● Action item:
Repeat the records below exactly as they appear.

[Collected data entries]
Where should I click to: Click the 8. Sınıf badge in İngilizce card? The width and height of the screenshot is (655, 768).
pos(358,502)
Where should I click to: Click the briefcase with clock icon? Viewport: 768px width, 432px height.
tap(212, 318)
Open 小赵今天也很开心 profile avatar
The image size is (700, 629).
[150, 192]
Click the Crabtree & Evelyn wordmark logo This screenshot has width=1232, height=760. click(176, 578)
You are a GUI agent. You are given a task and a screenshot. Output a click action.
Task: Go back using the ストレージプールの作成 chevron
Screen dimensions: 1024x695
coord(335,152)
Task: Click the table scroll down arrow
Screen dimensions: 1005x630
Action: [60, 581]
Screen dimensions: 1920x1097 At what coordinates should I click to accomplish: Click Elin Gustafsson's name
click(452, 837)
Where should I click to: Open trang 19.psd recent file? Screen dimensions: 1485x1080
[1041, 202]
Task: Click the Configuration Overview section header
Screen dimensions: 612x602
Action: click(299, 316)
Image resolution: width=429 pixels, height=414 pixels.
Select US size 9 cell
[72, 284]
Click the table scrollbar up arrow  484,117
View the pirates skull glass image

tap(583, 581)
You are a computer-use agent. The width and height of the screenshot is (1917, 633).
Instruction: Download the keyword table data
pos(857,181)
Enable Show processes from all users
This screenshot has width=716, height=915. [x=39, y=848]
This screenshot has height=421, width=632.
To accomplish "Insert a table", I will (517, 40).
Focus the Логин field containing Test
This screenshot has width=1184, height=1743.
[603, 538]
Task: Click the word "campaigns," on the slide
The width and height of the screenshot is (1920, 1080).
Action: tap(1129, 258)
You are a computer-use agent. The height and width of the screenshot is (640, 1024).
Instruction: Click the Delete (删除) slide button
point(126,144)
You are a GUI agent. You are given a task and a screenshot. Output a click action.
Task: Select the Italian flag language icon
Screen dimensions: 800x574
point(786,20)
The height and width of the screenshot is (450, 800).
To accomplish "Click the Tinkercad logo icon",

● Written response:
Where should I click to: Click the 8. Sınıf badge in İngilizce card? The width and height of the screenshot is (655, 768).
pos(358,502)
Where should I click to: Click the briefcase with clock icon? Viewport: 768px width, 432px height.
tap(212, 318)
Open 小赵今天也很开心 profile avatar
The image size is (700, 629).
[150, 192]
Click the Crabtree & Evelyn wordmark logo This screenshot has width=1232, height=760. click(176, 578)
You are a GUI agent. You are given a task and a screenshot. Output a click action.
Task: Go back using the ストレージプールの作成 chevron
Screen dimensions: 1024x695
coord(335,152)
Task: Click the table scroll down arrow
Screen dimensions: 1005x630
Action: [60, 581]
Screen dimensions: 1920x1097 At what coordinates should I click to accomplish: Click Elin Gustafsson's name
click(452, 837)
Where should I click to: Open trang 19.psd recent file? Screen dimensions: 1485x1080
[1041, 202]
Task: Click the Configuration Overview section header
Screen dimensions: 612x602
Action: click(299, 316)
Image resolution: width=429 pixels, height=414 pixels.
Select US size 9 cell
[72, 284]
Click the table scrollbar up arrow  484,117
View the pirates skull glass image

tap(583, 581)
You are a computer-use agent. The width and height of the screenshot is (1917, 633).
Instruction: Download the keyword table data
pos(857,181)
Enable Show processes from all users
This screenshot has width=716, height=915. [x=39, y=848]
This screenshot has height=421, width=632.
To accomplish "Insert a table", I will (517, 40).
Focus the Логин field containing Test
This screenshot has width=1184, height=1743.
[603, 538]
Task: Click the word "campaigns," on the slide
The width and height of the screenshot is (1920, 1080).
Action: tap(1129, 258)
You are a computer-use agent. The height and width of the screenshot is (640, 1024).
Instruction: Click the Delete (删除) slide button
point(126,144)
You are a GUI agent. You are given a task and a screenshot. Output a click action.
Task: Select the Italian flag language icon
Screen dimensions: 800x574
point(786,20)
The height and width of the screenshot is (450, 800).
To accomplish "Click the Tinkercad logo icon",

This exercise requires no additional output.